My husband strode purposefully into Meelyn's room, made certain that she was unharmed, and came back to our room, carrying the doll by the hair. He rummaged in the drawer of his bedside table, found a Phillips head screwdriver and flipped the doll's dress up to expose the place on its back where the batteries were housed.

"Yippee-ky-yay, mo......" said my husband with grim pleasure.

"Baby so hung-wy," the doll interrupted. And thank heaven she was turned face downward, because if we'd had to meet her eyes when she said that, our bed would have been soaked and dripping with the contents of two adult bladders.

I dove under the blankets and my husband removed the two batteries with an energy he seldom displays in the middle of the night. And I kid you not, that insane doll mewled out "Bay-bee....sooo...hunnnn-gwy" one last time in the slurred, drunken voice of thwarted evil. She departed hastily from my husband's hands; he threw her unceremoniously into the corner of the room.

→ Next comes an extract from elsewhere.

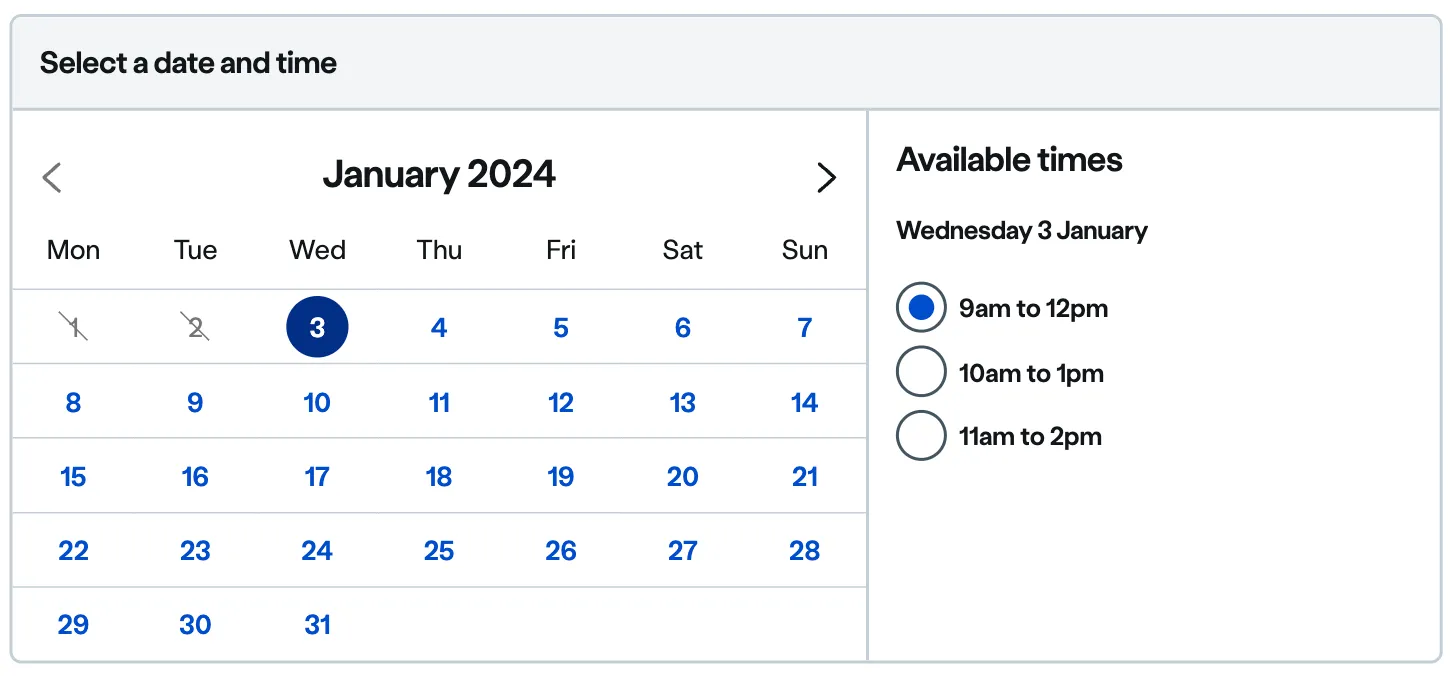This screenshot has width=1454, height=676.
Task: Select Wednesday 31 January
Action: pos(317,625)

"She can't stay there all night!" I protested, coming out from under the blankets. "She'll be watching us sleep and...plotting our deaths or something."

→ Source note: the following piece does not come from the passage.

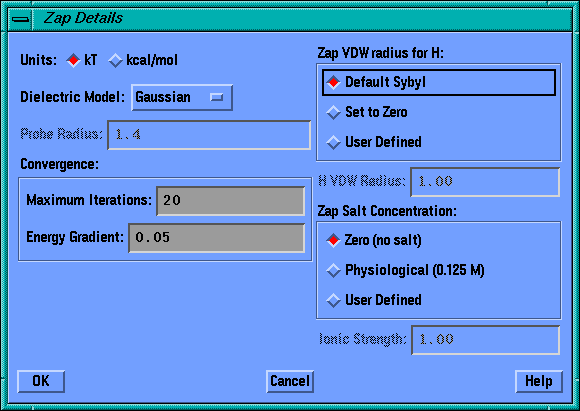Open the Dielectric Model dropdown
The image size is (580, 411).
tap(182, 98)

"I'm not getting up again," my husband said flatly, lying back down and pulling the blankets up to his chin. "I'm safe. Your brain is bigger than mine is, so she'll go for you first and that will fill her up. I'll have time tomorrow to summon a priest or drive a stake through her heart or whatever. Good night."

I summoned up all the courage I could muster, climbed out of bed and grabbed the doll by the hair. On my way through the house, I took my car keys off the kitchen table, carried the doll out to the garage and imprisoned her in the trunk of the car.

The next morning, Meelyn woke up joyfully, ready to feed and change that hungry, thirsty baby. "Where is her?" she asked me in concern, finding the toy cradle empty.

"Her...I mean, she, went to go get donuts with Daddy this morning," I said and went out to the garage to retrieve the doll, barely able to cradle her lovingly in my arm without flinching, but I knew Meelyn would not be pleased if I came in carrying her by the hair.

Meelyn stretched her little arms out happily. "Her is the nicest baby," she said fondly. "Do you love her, Mommy?"

"Oh, uh...sure," I lied. "I just love, love, love her. Why don't you go feed her, honey? I think she may be hungry."